◆ Collected data ◆
[Start of section]

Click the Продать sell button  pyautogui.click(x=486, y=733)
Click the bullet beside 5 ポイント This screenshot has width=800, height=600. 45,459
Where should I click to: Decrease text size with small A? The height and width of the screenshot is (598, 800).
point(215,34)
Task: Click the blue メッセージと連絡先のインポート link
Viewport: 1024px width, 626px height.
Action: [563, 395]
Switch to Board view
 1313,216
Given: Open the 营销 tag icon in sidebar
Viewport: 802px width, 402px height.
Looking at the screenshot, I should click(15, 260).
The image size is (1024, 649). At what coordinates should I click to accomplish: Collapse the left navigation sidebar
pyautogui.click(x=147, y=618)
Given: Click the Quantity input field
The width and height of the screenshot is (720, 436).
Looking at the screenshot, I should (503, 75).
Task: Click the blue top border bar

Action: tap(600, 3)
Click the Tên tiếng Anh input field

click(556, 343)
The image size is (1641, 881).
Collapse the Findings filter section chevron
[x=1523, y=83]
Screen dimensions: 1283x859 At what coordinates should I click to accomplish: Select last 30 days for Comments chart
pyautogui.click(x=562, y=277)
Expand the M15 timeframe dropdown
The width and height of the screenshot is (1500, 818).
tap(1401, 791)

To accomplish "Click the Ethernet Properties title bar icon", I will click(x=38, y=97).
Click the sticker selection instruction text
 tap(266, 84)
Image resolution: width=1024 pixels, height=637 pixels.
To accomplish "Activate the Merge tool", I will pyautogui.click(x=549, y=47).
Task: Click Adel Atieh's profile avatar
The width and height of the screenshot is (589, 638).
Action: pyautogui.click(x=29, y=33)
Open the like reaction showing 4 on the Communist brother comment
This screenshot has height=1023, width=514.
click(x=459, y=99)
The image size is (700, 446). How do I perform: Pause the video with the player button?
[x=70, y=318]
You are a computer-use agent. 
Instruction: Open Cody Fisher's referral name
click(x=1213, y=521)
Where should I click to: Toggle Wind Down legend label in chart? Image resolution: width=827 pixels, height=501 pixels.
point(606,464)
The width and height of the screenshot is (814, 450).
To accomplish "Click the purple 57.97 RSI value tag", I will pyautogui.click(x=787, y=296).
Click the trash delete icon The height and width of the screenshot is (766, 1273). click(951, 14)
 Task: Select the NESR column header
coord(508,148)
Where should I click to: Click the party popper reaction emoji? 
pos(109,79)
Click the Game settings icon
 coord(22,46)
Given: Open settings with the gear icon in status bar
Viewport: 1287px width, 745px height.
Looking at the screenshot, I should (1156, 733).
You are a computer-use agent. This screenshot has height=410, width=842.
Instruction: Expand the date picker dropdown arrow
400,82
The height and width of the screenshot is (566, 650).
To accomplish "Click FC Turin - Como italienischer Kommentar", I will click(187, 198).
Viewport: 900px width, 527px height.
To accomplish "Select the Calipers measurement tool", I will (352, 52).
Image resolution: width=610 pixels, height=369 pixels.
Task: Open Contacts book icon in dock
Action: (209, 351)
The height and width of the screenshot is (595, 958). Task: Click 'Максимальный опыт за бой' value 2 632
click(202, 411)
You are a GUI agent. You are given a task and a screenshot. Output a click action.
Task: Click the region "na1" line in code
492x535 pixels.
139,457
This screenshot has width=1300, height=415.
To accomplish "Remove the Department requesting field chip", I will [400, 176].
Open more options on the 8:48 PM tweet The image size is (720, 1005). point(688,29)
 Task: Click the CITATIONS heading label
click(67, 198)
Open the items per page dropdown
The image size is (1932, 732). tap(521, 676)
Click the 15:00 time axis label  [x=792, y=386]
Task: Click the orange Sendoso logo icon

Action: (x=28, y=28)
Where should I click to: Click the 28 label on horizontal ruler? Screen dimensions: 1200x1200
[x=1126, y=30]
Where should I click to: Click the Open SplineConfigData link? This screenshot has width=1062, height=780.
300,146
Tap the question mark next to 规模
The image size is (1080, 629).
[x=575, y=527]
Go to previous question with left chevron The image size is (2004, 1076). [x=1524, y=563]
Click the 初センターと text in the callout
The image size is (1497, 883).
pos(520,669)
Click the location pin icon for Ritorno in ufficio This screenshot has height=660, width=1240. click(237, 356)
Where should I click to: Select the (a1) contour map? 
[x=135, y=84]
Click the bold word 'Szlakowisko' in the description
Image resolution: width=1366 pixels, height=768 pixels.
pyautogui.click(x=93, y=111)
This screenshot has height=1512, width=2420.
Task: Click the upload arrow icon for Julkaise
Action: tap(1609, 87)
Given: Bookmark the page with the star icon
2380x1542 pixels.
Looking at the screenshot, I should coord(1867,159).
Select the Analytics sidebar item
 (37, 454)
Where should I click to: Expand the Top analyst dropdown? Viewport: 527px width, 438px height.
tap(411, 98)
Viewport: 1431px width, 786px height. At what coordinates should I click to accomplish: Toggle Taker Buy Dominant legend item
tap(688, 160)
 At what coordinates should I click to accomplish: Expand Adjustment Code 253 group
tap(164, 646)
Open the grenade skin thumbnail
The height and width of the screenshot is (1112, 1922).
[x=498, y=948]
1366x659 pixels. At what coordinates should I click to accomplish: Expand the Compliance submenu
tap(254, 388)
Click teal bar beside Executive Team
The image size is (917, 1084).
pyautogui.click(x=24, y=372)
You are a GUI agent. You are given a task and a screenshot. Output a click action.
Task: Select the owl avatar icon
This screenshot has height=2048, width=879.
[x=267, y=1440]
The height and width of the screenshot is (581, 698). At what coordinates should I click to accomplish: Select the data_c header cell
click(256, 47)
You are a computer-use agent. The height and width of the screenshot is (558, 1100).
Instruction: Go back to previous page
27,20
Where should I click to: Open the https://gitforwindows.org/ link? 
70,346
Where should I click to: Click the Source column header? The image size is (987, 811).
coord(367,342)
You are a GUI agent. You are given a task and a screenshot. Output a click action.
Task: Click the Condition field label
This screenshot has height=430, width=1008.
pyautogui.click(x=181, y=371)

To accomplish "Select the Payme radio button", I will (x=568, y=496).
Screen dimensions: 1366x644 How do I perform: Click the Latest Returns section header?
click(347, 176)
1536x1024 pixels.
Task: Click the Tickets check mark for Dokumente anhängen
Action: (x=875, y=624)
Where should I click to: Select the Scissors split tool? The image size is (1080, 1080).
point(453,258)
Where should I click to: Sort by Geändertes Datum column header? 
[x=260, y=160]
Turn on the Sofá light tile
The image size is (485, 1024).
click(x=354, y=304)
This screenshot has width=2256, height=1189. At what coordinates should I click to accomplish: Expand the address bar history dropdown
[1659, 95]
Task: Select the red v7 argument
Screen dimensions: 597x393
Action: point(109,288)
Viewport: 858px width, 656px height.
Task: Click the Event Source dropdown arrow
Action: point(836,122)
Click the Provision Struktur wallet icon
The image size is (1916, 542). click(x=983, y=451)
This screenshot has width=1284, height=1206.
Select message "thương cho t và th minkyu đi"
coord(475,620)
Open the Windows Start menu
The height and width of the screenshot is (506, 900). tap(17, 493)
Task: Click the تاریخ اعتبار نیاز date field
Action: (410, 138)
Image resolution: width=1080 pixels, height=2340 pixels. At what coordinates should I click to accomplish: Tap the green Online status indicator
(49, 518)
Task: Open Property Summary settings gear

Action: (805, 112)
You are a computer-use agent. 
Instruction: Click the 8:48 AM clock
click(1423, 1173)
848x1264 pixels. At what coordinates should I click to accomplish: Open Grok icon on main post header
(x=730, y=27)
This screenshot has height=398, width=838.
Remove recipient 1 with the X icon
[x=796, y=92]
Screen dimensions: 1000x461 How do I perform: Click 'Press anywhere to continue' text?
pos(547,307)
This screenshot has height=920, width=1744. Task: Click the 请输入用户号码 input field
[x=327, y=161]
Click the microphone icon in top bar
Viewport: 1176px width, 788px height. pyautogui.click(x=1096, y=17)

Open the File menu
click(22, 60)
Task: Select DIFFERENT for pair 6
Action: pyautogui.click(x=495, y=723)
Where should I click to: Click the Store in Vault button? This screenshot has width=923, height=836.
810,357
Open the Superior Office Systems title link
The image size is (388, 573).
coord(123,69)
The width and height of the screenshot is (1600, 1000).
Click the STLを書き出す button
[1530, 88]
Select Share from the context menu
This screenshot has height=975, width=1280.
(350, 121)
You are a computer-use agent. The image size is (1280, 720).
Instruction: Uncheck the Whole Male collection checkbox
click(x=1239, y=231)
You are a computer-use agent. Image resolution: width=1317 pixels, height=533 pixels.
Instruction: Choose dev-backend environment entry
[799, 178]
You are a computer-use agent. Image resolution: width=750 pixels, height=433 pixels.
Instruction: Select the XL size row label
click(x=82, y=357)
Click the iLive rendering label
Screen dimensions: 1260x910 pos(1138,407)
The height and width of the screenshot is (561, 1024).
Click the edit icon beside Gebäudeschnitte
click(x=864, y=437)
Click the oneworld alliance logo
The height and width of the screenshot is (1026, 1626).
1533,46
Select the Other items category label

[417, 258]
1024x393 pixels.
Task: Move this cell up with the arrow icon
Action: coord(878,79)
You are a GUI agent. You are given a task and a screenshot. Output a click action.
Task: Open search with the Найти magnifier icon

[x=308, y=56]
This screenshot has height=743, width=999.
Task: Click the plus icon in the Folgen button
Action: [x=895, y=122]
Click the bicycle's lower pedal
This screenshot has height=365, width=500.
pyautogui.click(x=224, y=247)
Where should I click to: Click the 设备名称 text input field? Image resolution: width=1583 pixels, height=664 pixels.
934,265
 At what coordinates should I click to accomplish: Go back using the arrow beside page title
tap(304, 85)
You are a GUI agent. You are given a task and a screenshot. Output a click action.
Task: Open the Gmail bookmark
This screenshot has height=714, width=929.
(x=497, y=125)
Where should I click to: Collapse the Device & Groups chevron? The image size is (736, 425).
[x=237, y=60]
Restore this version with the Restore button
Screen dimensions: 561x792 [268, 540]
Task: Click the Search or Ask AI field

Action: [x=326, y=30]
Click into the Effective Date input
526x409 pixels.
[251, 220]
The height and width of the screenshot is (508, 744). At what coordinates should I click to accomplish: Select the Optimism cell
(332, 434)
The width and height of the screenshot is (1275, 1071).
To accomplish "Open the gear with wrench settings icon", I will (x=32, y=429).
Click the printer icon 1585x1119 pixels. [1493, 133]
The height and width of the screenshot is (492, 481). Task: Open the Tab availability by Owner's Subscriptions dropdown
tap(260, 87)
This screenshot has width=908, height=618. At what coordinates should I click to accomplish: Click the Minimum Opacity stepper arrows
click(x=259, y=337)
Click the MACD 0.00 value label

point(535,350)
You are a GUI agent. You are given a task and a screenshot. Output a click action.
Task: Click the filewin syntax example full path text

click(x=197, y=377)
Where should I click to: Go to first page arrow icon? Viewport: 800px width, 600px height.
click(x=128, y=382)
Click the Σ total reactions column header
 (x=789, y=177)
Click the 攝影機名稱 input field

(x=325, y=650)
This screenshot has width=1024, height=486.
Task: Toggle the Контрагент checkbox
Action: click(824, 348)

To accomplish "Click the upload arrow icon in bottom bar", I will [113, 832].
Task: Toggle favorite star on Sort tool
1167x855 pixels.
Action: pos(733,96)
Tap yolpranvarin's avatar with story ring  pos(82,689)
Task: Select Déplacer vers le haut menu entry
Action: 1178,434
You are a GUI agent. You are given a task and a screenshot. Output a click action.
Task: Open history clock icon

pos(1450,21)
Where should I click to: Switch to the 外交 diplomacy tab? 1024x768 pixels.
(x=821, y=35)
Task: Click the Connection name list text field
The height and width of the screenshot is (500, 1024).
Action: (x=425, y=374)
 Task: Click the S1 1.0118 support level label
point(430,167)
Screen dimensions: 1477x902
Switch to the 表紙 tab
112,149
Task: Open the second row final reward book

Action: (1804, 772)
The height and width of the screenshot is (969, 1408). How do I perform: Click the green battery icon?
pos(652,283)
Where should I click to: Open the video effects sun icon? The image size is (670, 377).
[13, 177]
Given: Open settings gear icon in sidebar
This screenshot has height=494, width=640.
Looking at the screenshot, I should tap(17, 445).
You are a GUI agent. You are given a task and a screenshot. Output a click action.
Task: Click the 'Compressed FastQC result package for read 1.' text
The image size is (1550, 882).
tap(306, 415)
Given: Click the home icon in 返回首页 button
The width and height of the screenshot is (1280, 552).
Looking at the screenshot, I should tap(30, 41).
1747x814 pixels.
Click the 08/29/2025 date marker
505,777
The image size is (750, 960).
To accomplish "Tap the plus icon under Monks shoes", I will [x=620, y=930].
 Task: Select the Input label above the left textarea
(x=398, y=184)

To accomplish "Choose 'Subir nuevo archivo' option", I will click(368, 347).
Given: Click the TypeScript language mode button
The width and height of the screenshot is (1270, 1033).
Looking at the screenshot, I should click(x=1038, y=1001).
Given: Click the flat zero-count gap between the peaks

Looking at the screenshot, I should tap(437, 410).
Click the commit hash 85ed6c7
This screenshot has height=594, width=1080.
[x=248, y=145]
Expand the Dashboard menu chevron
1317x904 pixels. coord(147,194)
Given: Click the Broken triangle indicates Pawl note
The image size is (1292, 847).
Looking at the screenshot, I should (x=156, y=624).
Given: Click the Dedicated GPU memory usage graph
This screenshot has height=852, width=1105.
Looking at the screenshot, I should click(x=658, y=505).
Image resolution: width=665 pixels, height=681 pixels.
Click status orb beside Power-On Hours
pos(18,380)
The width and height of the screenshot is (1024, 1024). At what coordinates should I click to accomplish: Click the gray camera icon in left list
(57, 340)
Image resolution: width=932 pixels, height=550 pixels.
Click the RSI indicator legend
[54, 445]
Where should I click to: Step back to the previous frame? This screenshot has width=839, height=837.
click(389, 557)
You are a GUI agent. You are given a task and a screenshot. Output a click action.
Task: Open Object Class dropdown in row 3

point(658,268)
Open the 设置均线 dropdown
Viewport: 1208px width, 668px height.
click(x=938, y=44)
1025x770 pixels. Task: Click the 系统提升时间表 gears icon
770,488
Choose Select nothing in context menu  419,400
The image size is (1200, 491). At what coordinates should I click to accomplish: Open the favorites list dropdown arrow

[End of section]

◆ Work item ◆
Wherever the word "computer" appears in the records above, copy that line.

◆ Solution ◆
You are a computer-use agent. 
You are a computer-use agent. This screenshot has height=410, width=842.
You are a computer-use agent. The height and width of the screenshot is (558, 1100).
You are a computer-use agent. 
You are a computer-use agent. The image size is (1280, 720).
You are a computer-use agent. Image resolution: width=1317 pixels, height=533 pixels.
You are a computer-use agent. Image resolution: width=750 pixels, height=433 pixels.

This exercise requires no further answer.